/* Name of the class has to be “Main” only if the class is public. */
class Codechef
{
public static void main (String[] args) throws java.lang.Exception
{
BufferedReader br = new BufferedReader(new InputStreamReader(System.in));
int t = Integer.parseInt(br.readLine().trim());
while(t-- > 0) {
String s = br.readLine().trim();
int[] arr = new int[26];
for(int i=0; i<s.length(); i++) {
arr[s.charAt(i)-‘a’]++;
}
long res = 0;
long ones = 0;
long twos = 0;
for(int i=0; i<26; i++) {
res += (arr[i] / 3);
if(arr[i] % 3 == 1) {
ones++;
}
else if(arr[i] % 3 == 2) {
twos++;
}
}
System.out.println(res + Math.min(ones, twos));
}
}
}
What’s wrong with the above logic? I am selecting 3 letters of the same alphabet as pair and keeping count of the remaining ones and twos to form pairs with each other.
Please provide any test case where this code fails, it’s not getting AC even in subtask 1.
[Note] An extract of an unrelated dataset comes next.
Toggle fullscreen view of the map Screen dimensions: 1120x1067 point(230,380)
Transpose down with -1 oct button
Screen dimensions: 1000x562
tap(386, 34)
For palindrome we just need 2 same characters
And we can put any character in between soo the ans would be
Traversing through arr[26] {
count_pair += arr[i]/2:
}
if count_pair > n/3
Print n/3
else
Print count_pair
Why n/3?
because we can’t insert the remaining character in each pair then
For ex n== 9
Max we can have 3 palindromes(count_pair=3)
If the count_pair is > 3 let’s say it’s 4 then the remaining characters would be 9-4*2= 1
Which won’t fill in all pairs
Yeah, I understood the method you mentioned after reading the editorial. My question was that where would my code fail. An example string would be super helpful.
Try forming all possible 2-1 char pairs first and when you can’t form any 2-1 pair only then try forming word having all characters same. This leads towards an optimal answer.